While the plot might not match the fact set that plagues the current princess-occupant of the White House, it certainly rings the bell on the thickly fictional, Teflon coated narrative floating around just now with uncanny accuracy.
Given the current (and one might even say desperate) disposition of Le Dauphin's vassals and the beleaguered situation engulfing Pennsylvania Avenue's Versailles Nouveau, it could hardly surprise today if Antoinette was the first film to win a Nobel Prize.13 Someone better do something because it appears quite clear indeed that the Swiss Guards are sitting this one out.
- 1. Interestingly, from the latin cantus planus or "plain chant" for the monophonic style of chants used in Catholic liturgies c. 3 A.D.
- 2. Two other recordings appear to have survived, one from the Birmingham afternoon sound check, the other from a rehearsal recording a few weeks earlier. Before the New Order release of the song in March of 1981 the rehearsal recording had to be played repeatedly through heavy EQ passes with squint-eyed band members, poised with ears held up to studio monitors, straining to pull Curtis' ethereal vocals out enough to actually transcribe the lyrics.
- 3. MADD's founder, Candace Lynne "Candy" Lightner (you can't make this stuff up) abandoned the organization a mere five years after creating it, claiming it had gotten away from her and progressed into the leftist extremes of statist, social policy far beyond her intent. Of course, in the United States MADD continues to this day to represent the greatest single threat to the Bill of Rights since an anonymous soldier under the command of Douglas MacArthur during the occupation of Japan handed Yoshio Okada the sectional chocolate bar that inspired the creation of the box-cutter.
- 4. Though, to be fair, finem respice hardly qualifies as a bone fide member of the X-Generation either.

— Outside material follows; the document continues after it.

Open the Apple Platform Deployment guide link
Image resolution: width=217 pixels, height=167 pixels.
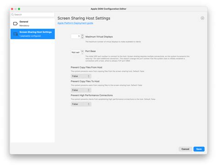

- 5. Carmon, Irin, "'Fuck Them': Times Critic on Hollywood, Women & Why Romantic Comedies Suck", Jezebel (December 14, 2009).
- 6. Ibid.
- 7. Dargis, Manohla "Cannes Journal: 'Marie Antoinette': Best or Worst of Times?; Under the Spell of Royal Rituals", The New York Times (May 25, 2006).
- 8. Cadbury, Deborah, "The Lost King of France", St. Martin's Press (2002) p. 6.
- 9. Some commentators, including Lady Antonia Fraser, actually attribute the comment to Marie-Therese nearly 100 years earlier.
- 10. Rousseau, Jean-Jaques, "Confessions" (1782).
- 11. Today we call them "blogs."
- 12. Robert Darnton, sometime President of the American Historical Association, should be considered required reading for those finem respice readers possessed of sufficiently eccentric taste to enjoy attempts to merge information theory with tabloid and gossip distribution infrastructure in the daunting environment of mid-to-late 1700s in France. His American Historical Association Presidential Address in 1999 deftly and effortlessly transcends any expectations an information theorist could possibly harbor when presented with a speech purporting to examine the depths of a subject like French gossip.
- 13. Remember that animated PowerPoint presentations do not meet the Committee's definition of "film."